Traducción Javier Lucini

 

 

 

Título original:

The Long Home

MacMurray & Beck, 1999

Primera edición Dirty Works: Marzo 2019

© William Gay, 1999

© 2019 de la traducción: Javier Lucini

© de esta edición: Dirty Works S.L.

Asturias, 33 - 08012 Barcelona

www.dirtyworkseditorial.com

Traducción: Javier Lucini (con la crucial asistencia de Tomás Cobos)

Diseño de cubierta: Nacho Reig

Ilustración: © Antonio Jesús Moreno «El Ciento»

Maquetación: Marga Suárez

ISBN: 978-84-19288-15-8

Producción del ePub: booqlab

 

 

 

 

«Los días se desgranan en minutos y zumban como moscas que regresan al hogar para morir; cada momento es una ventana sobre el tiempo.»THOMAS WOLFE, El ángel que nos mira (1929)

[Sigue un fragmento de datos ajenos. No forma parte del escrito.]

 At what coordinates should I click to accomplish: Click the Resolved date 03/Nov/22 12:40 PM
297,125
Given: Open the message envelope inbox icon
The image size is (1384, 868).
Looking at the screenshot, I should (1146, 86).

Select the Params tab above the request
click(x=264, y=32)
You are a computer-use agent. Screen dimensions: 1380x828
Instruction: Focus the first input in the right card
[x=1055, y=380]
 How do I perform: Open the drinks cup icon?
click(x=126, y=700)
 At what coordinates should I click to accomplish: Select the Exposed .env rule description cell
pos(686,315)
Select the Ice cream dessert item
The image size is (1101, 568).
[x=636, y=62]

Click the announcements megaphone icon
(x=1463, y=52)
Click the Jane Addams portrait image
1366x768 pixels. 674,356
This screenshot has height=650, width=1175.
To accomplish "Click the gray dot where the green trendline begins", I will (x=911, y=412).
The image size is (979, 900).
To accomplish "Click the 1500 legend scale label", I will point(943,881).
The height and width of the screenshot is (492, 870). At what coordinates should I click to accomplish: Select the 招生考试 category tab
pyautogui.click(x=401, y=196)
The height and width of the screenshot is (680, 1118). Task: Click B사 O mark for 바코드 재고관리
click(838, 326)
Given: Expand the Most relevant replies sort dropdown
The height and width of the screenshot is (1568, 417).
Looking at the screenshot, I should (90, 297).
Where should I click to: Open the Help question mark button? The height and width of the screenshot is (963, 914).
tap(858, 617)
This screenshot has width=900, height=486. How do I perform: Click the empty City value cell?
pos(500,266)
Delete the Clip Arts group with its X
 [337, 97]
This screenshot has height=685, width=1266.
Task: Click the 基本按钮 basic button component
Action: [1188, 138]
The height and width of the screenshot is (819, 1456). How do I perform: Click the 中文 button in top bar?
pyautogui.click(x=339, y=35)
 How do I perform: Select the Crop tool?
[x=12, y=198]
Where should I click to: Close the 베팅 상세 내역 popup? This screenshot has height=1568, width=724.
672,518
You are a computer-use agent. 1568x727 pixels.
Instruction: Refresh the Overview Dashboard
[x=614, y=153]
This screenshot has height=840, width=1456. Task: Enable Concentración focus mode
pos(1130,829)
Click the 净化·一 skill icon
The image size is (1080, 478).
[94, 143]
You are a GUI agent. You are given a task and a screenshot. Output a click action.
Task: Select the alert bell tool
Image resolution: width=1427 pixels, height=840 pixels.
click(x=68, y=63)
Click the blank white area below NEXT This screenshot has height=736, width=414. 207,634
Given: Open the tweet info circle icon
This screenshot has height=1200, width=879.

«Sobrevendrá el temor por las alturas y por los peligros del camino. Florecerá el almendro, la langosta resultará onerosa y no servirá de nada la alcaparra, pues el hombre se encamina al hogar eterno y rondan ya en la calle los que lloran su muerte.»ECLESIASTÉS 12:5

Agradecimientos

El autor quisiera reconocer la deuda contraída con su editor, Greg Michalson, así como darle las gracias por su paciencia y su talento. También le gustaría expresar su agradecimiento a Renee Leonard por su ayuda en la organización de este manuscrito.

 

 

 

 

 

Esta primera novela es para mi primogénita, Lee Gay Warren, con amor y gratitud, y con la certeza de que su confianza nunca flaqueó.

 

 

 

Thomas Hovington estaba cruzando el jardín trasero cuando oyó un sonido que hizo que se le cayese el saco de pienso y se quedase de piedra. Era un sonido extraño que parecía proceder de las entrañas de la tierra, de algún lugar situado bajo sus pies, un estruendo sordo, amortiguado, que hizo que le castañeteasen los dientes y que vibrasen a sus espaldas los cristales sin masilla de las ventanas. Aún seguía paralizado cuando volvió a retumbar por debajo del río, algo parecido a un estrépito de piedras enormes rodando por galerías subterráneas, o como si se hubiese desatado una tempestad en las cavidades del mundo, con relámpagos invisibles que restallaban por sepulcros oscuros, lustrosos y húmedos, mientras la faz de la tierra temblaba a causa de la reverberación de los truenos.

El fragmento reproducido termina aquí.